Problem requirements:
Render the data below as a Markdown table with two columns, Row and Text: put a running number in Row and the line itself in Text. Omit blank lines.

Records shown:
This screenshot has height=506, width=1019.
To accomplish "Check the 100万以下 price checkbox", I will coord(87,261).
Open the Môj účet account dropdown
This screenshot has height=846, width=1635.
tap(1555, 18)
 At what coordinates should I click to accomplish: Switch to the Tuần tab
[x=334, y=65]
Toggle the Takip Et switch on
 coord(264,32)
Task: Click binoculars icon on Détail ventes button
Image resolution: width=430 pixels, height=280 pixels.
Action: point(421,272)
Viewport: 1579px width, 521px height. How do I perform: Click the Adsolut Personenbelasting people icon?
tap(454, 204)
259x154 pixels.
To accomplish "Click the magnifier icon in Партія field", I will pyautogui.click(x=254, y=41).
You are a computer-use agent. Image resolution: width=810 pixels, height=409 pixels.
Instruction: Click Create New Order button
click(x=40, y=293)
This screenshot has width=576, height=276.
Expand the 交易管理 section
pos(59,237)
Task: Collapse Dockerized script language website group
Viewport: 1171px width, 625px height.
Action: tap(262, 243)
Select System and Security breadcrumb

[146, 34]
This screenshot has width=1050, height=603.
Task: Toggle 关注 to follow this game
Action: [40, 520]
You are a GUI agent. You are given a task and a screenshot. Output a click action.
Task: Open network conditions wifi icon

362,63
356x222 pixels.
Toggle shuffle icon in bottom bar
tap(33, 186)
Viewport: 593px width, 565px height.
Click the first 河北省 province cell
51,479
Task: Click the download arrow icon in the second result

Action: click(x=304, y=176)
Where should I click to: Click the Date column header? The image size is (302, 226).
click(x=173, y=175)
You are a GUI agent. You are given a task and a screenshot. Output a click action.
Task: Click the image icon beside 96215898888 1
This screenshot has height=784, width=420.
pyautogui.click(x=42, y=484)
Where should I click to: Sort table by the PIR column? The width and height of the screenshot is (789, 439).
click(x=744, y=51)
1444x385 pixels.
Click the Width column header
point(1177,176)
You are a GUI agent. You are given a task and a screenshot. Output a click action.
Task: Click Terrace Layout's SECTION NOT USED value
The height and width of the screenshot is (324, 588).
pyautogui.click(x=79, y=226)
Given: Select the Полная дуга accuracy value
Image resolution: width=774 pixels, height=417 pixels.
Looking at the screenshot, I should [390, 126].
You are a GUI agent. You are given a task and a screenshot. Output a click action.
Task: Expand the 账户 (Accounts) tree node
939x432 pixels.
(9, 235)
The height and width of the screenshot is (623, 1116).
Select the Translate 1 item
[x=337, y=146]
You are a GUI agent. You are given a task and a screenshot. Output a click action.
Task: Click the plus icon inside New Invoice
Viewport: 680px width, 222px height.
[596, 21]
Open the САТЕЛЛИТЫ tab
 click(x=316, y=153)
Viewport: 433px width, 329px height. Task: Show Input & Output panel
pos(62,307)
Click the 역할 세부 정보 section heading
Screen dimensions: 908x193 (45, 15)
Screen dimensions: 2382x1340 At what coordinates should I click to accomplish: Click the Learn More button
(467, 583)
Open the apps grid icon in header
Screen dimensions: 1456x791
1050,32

Output of the task:
| Row | Text |
|---|---|
| 1 | This screenshot has height=506, width=1019. |
| 2 | To accomplish "Check the 100万以下 price checkbox", I will coord(87,261). |
| 3 | Open the Môj účet account dropdown |
| 4 | This screenshot has height=846, width=1635. |
| 5 | tap(1555, 18) |
| 6 |  At what coordinates should I click to accomplish: Switch to the Tuần tab |
| 7 | [x=334, y=65] |
| 8 | Toggle the Takip Et switch on |
| 9 |  coord(264,32) |
| 10 | Task: Click binoculars icon on Détail ventes button |
| 11 | Image resolution: width=430 pixels, height=280 pixels. |
| 12 | Action: point(421,272) |
| 13 | Viewport: 1579px width, 521px height. How do I perform: Click the Adsolut Personenbelasting people icon? |
| 14 | tap(454, 204) |
| 15 | 259x154 pixels. |
| 16 | To accomplish "Click the magnifier icon in Партія field", I will pyautogui.click(x=254, y=41). |
| 17 | You are a computer-use agent. Image resolution: width=810 pixels, height=409 pixels. |
| 18 | Instruction: Click Create New Order button |
| 19 | click(x=40, y=293) |
| 20 | This screenshot has width=576, height=276. |
| 21 | Expand the 交易管理 section |
| 22 | pos(59,237) |
| 23 | Task: Collapse Dockerized script language website group |
| 24 | Viewport: 1171px width, 625px height. |
| 25 | Action: tap(262, 243) |
| 26 | Select System and Security breadcrumb |
| 27 | [146, 34] |
| 28 | This screenshot has width=1050, height=603. |
| 29 | Task: Toggle 关注 to follow this game |
| 30 | Action: [40, 520] |
| 31 | You are a GUI agent. You are given a task and a screenshot. Output a click action. |
| 32 | Task: Open network conditions wifi icon |
| 33 | 362,63 |
| 34 | 356x222 pixels. |
| 35 | Toggle shuffle icon in bottom bar |
| 36 | tap(33, 186) |
| 37 | Viewport: 593px width, 565px height. |
| 38 | Click the first 河北省 province cell |
| 39 | 51,479 |
| 40 | Task: Click the download arrow icon in the second result |
| 41 | Action: click(x=304, y=176) |
| 42 | Where should I click to: Click the Date column header? The image size is (302, 226). |
| 43 | click(x=173, y=175) |
| 44 | You are a GUI agent. You are given a task and a screenshot. Output a click action. |
| 45 | Task: Click the image icon beside 96215898888 1 |
| 46 | This screenshot has height=784, width=420. |
| 47 | pyautogui.click(x=42, y=484) |
| 48 | Where should I click to: Sort table by the PIR column? The width and height of the screenshot is (789, 439). |
| 49 | click(x=744, y=51) |
| 50 | 1444x385 pixels. |
| 51 | Click the Width column header |
| 52 | point(1177,176) |
| 53 | You are a GUI agent. You are given a task and a screenshot. Output a click action. |
| 54 | Task: Click Terrace Layout's SECTION NOT USED value |
| 55 | The height and width of the screenshot is (324, 588). |
| 56 | pyautogui.click(x=79, y=226) |
| 57 | Given: Select the Полная дуга accuracy value |
| 58 | Image resolution: width=774 pixels, height=417 pixels. |
| 59 | Looking at the screenshot, I should [390, 126]. |
| 60 | You are a GUI agent. You are given a task and a screenshot. Output a click action. |
| 61 | Task: Expand the 账户 (Accounts) tree node |
| 62 | 939x432 pixels. |
| 63 | (9, 235) |
| 64 | The height and width of the screenshot is (623, 1116). |
| 65 | Select the Translate 1 item |
| 66 | [x=337, y=146] |
| 67 | You are a GUI agent. You are given a task and a screenshot. Output a click action. |
| 68 | Task: Click the plus icon inside New Invoice |
| 69 | Viewport: 680px width, 222px height. |
| 70 | [596, 21] |
| 71 | Open the САТЕЛЛИТЫ tab |
| 72 |  click(x=316, y=153) |
| 73 | Viewport: 433px width, 329px height. Task: Show Input & Output panel |
| 74 | pos(62,307) |
| 75 | Click the 역할 세부 정보 section heading |
| 76 | Screen dimensions: 908x193 (45, 15) |
| 77 | Screen dimensions: 2382x1340 At what coordinates should I click to accomplish: Click the Learn More button |
| 78 | (467, 583) |
| 79 | Open the apps grid icon in header |
| 80 | Screen dimensions: 1456x791 |
| 81 | 1050,32 |